Slowly, I felt the joy draining from my motherhood.
There were days when I struggled to get out of bed. To be productive. To breathe; the tightness in my chest stealing my ability to function.
My irritability was off the charts; I had to talk myself through each and every interaction with my kids and husband so I wouldn’t snap at them for no good reason. Too often, I still did.
The loudness that walks hand-in-hand with motherhood was just too much. The sound of a too-loud TV, or a repetitive toy, or a squealing toddler made me cringe. I couldn’t seem to get a moment of peace. The constant over-stimulus of tiny hands, tiny voices, and tiny needs suffocated me.
A stream of irrational worries and what ifs kept me awake at night.
A simple mess or spill had the power to send me into a full-on panic attack.

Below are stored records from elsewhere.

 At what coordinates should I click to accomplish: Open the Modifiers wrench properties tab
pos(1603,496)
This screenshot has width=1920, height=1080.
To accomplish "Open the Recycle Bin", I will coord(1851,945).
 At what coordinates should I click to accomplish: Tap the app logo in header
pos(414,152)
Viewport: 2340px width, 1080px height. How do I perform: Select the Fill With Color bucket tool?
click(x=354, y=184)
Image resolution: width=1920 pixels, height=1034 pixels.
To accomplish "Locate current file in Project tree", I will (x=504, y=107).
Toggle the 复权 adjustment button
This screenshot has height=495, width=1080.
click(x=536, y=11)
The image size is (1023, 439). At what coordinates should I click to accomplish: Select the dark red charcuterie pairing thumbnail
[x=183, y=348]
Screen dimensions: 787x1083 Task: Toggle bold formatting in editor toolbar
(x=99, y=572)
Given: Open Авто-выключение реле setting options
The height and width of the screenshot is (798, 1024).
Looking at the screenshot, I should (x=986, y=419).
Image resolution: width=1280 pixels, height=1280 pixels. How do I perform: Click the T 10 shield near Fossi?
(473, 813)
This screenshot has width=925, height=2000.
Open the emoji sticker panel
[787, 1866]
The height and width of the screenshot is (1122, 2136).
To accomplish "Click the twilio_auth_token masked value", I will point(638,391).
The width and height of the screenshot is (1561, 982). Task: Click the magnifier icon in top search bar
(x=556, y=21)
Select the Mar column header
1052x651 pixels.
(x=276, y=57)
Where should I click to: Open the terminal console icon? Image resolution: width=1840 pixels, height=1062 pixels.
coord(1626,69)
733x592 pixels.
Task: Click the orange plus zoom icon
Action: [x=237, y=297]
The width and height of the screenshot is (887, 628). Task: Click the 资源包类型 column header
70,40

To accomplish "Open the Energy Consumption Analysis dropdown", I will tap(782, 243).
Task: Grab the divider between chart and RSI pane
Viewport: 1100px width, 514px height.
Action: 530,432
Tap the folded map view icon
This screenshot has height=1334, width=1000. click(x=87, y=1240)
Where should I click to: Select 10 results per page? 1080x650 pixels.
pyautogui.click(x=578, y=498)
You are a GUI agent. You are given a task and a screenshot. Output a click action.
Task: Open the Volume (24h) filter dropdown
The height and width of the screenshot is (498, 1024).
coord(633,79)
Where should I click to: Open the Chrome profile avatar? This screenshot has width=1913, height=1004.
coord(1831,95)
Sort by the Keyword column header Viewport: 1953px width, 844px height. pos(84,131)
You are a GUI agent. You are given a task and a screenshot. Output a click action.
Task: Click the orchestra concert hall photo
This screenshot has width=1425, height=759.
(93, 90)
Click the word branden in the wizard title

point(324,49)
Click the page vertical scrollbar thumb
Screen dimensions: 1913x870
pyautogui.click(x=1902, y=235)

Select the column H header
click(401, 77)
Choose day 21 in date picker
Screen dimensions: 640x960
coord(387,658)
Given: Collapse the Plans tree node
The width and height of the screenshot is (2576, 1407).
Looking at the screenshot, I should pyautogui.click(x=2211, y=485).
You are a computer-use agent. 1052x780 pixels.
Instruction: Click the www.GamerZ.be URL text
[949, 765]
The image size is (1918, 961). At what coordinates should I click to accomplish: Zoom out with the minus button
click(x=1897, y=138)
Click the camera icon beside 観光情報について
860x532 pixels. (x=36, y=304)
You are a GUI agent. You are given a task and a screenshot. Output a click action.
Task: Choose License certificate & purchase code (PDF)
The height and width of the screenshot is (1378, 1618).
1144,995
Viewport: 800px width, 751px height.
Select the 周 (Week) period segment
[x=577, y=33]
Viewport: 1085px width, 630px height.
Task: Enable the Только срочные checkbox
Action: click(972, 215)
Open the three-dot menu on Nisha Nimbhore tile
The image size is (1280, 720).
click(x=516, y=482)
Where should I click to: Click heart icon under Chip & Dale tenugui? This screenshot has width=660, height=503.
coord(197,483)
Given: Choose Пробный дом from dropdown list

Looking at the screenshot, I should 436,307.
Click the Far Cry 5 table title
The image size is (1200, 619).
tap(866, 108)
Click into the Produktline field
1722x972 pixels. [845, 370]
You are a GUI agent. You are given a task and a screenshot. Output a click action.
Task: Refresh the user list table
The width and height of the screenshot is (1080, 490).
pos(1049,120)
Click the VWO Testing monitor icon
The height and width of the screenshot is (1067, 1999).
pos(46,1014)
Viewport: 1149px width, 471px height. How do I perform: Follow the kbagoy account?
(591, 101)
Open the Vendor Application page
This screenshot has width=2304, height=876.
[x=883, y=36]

All of these things—which had only been minor inconveniences before—suddenly consumed me. I felt incapable of being the mom, wife, and friend I wanted to be, the one I knew I was deep down.
The nagging tightness in my chest screamed for attention, but I pushed my own mental health to the back burner the way moms do when they’re so busy caring for their families. After all, their needs were more important than mine, right?
I didn’t realize how bad things had gotten until one afternoon, I came across a video I had taken of my sons a year before. I could hear myself in the background somewhere, giggling at their goofiness. A lump rose in my throat; I couldn’t remember the last time I had felt that kind of easy joy.
Here’s the thing: we talk a lot about postpartum depression (as we should)—but we need to talk to mamas about postpartum anxiety, too, so they’re not blindsided like I was. I had heard of it, sure, but I had no idea what a beast it could be.
That video on my phone? It saved me.
It reminded me who I was before. And once I saw it, I couldn’t unsee it. The relaxed way I used to laugh with my husband. How I once played so happily with my kids.
I wanted all of that back. I wanted to live my best life. I wanted to be that woman again.
And that’s where this moment finds me; in the waiting room of my O.B., filling out the postpartum anxiety and depression survey for the fifth time since I had my baby . . . only this time, I’m answering the questions honestly.
I’m not coming to you from the other side of the struggle; I’m coming to you from the middle. The “fix” won’t happen overnight. This road may be long and windy and it’ll likely take more than one chance to get it right . . . but I will get it right.
For my kids.
For my husband.
But most of all, for me.
I don’t know how this journey ends, but I can confidently tell you how it doesn’t end. It doesn’t end with me standing by while this monster of anxiety ruins me. Here—in this doctor’s office—I’m ready to begin my fight.
I refuse to let postpartum anxiety steal the joy of my motherhood.